Take Business Intelligence as an example. Should you look for the all-singing, all-dancing answer to everything (ie the one that solves the 300 pages of use-case produced in a typical tender), or should you buy a solution to solve a specific business problem (eg something that reduces your budget cycle by 50%; or reduces your cost of producing your annual report by 30%).
What I’ve noticed with the first approach is that the procurement cycle takes a very long time – because writing the specifications takes a while (and lots of meetings right across the university) – and then implementation can take even longer – often because you are trying to solve lots of problems all in one go. In fact, in some cases the procurement and implementation can take so long that the original requirement has completely changed by the time that something is built. Or the delay has a real financial cost to the institution bigger than the investment (I once was involved in a project where all sides agreed savings in implementation meant the payback period for the investment was seven days – and yet it took 9 months to do the procurement)
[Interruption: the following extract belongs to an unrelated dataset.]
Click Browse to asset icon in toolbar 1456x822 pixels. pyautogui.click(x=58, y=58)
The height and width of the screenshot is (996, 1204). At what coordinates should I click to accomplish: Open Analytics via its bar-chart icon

I’ve seen this happen for lots of different business systems* – business intelligence systems; Customer Relationship Management systems; learning management systems – across lots of different education organisations.
So what can you do about it?
- Stay focused on solving the business problem, rather than switching to buying a solution for it’s technical capabilities alone
And I say that in the full knowledge that will make life difficult for us, as we often default to talking about technical capabilities too!
- Don’t get carried away with solving everything in one go – because scope creep can really delay projects badly
- Find a partner that shares a mindset about agile development, rather than the historical waterfall method
ie rather than spending a year writing a specification, spend that year delivering the system, because these days it can be just as quick (or quicker) to configure a system and write the code, as writing a specification document on paper
This is only my personal opinion, but it’s based on decades of watching educational ICT systems and procurement, and realising that projects that seem to grow in size during procurement, and then promise to solve all the existing and potential business problems at the end, never actually seem to deliver what people want or expect.
* Let’s hope it’s just a coincidence that there’s a correlation between the existence of an acronym (BI, CRM, LMS) and the length of implementation.